Talks to update the NAFTA trade deal enter a make-or-break week on Monday, as ministers from Canada, the United States, and Mexico seek to resolve an impasse in key areas before elections in Mexico and the United States complicate the process.
Discussions in Washington will center on rules of origin that govern what percentage of a car needs to be built in the North American Free Trade Agreement region to avoid tariffs, the dispute-resolution mechanism and U.S. demands for a sunset clause that could automatically kill the trade deal after five years.
U.S. Trade Representative Robert Lighthizer warned last week that if the talks took too long, approval by the Republican-controlled Congress may be on “thin ice.” The aim is to complete a vote during the “lame-duck” period before a new Congress is seated after November’s congressional elections.
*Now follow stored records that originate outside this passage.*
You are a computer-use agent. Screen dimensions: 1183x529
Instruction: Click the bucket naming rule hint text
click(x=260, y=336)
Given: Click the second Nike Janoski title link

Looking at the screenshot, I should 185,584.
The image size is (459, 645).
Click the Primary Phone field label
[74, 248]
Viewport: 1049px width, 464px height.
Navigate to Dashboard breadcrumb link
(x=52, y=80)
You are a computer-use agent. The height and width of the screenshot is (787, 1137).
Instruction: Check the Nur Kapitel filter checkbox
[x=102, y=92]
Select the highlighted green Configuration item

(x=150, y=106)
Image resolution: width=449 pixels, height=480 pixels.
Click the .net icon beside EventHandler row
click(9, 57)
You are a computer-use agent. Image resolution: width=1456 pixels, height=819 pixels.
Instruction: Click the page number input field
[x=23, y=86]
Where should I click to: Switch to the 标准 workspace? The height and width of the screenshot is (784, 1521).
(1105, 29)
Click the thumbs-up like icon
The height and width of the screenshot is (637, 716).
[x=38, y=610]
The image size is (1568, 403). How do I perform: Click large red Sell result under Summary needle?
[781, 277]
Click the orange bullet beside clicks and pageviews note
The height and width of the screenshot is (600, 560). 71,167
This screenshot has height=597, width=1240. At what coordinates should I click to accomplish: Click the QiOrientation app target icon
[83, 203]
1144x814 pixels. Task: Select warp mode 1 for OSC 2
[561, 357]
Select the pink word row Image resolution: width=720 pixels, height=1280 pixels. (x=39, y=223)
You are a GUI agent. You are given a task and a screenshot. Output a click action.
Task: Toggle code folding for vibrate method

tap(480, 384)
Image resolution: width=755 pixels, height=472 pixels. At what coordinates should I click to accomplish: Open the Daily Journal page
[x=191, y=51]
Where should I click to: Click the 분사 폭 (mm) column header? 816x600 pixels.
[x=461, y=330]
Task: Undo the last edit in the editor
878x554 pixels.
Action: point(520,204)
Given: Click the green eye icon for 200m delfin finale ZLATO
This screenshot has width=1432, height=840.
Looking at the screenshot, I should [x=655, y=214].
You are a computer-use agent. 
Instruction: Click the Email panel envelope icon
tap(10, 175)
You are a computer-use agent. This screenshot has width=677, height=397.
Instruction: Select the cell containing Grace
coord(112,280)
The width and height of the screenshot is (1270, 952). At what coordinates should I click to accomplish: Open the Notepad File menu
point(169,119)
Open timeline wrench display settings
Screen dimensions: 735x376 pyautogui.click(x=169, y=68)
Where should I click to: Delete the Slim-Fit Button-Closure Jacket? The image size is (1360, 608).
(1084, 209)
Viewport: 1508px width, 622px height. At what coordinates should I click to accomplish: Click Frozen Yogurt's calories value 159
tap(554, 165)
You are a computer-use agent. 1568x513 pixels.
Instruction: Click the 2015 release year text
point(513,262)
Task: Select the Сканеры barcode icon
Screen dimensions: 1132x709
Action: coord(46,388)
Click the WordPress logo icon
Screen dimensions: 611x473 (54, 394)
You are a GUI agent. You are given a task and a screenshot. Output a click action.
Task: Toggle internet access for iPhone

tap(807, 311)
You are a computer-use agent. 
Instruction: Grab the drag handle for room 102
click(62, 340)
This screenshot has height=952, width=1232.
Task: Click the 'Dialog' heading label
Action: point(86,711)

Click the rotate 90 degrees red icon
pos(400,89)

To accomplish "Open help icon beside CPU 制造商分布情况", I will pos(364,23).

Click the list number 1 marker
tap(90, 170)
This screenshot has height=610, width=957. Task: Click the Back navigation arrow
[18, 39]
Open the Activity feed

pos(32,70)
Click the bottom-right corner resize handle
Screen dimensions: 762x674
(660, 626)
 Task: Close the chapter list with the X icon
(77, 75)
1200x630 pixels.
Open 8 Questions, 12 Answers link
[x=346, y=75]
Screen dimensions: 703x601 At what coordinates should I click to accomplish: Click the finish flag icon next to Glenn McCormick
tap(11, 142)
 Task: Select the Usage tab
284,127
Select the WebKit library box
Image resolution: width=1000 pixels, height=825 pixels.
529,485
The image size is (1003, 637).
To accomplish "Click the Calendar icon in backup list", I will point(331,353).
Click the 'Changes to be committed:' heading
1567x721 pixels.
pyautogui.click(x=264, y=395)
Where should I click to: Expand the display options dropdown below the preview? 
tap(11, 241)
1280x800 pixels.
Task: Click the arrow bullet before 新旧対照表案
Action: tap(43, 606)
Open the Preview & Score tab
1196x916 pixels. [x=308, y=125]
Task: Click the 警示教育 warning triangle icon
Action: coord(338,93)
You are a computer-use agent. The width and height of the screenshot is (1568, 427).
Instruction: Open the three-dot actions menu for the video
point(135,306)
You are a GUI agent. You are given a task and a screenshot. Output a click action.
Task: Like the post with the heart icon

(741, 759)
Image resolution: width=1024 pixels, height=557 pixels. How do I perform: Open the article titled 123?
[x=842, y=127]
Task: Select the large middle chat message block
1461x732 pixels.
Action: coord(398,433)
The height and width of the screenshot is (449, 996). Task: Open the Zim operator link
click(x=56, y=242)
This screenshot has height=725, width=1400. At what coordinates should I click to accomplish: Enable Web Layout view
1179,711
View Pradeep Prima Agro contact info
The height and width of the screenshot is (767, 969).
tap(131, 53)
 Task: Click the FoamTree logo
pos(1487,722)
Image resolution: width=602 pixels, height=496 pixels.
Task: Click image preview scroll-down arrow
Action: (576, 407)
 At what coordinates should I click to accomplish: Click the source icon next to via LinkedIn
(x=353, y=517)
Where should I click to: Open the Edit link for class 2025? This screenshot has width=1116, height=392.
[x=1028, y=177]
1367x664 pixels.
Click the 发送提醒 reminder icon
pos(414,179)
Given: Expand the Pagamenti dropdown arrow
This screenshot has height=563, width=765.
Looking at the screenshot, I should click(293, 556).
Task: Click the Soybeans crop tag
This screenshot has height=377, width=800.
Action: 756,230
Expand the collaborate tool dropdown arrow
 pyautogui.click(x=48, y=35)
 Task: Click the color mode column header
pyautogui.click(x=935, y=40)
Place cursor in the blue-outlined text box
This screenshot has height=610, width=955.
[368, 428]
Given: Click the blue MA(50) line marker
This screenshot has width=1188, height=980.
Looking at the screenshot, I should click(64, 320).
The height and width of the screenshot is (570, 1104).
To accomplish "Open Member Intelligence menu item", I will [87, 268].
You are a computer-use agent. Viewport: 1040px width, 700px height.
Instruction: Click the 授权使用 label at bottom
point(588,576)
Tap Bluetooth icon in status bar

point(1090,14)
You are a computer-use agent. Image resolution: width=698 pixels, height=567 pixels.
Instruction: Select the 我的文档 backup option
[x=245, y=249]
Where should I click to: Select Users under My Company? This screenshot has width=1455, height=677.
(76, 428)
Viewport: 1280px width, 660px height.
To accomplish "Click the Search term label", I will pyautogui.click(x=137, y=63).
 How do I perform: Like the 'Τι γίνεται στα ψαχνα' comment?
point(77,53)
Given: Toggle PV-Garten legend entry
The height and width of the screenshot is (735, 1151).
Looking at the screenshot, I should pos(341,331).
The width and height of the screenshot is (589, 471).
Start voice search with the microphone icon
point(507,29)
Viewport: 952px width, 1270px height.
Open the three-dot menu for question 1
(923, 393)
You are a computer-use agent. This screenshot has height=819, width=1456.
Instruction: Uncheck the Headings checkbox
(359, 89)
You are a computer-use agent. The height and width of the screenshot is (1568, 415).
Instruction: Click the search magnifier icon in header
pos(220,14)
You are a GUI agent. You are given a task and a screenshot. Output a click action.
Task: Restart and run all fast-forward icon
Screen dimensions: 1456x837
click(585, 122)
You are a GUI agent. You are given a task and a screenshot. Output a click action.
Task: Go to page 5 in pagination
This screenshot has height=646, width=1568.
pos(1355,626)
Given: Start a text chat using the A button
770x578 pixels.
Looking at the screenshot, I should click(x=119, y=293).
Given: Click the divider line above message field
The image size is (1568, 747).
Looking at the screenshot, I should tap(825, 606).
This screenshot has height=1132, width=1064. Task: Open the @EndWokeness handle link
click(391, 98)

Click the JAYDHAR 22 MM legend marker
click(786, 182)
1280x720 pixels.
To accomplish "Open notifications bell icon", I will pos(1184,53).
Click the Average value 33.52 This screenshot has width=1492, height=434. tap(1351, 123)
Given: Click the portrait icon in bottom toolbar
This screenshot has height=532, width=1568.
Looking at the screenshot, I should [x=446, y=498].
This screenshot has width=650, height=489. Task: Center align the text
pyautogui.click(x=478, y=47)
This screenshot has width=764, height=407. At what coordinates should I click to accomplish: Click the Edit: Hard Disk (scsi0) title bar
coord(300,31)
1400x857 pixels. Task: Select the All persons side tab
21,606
Mexico holds its presidential election on July 1 and the front-runner, leftist Andres Manuel Lopez Obrador, says he wants a hand in redrafting NAFTA if he wins.
“We have a window of opportunity in the next two or three weeks … considering two things: where the talks are now and the political calendars” in Mexico and the United States, said Moises Kalach, head of the international negotiating arm of Mexico’s CCE business lobby, which is leading the private sector’s involvement in the talks.
Sources close to the talks have suggested there is a creeping feeling of uncertainty and pessimism going into the new round because of gridlock on the most critical issues.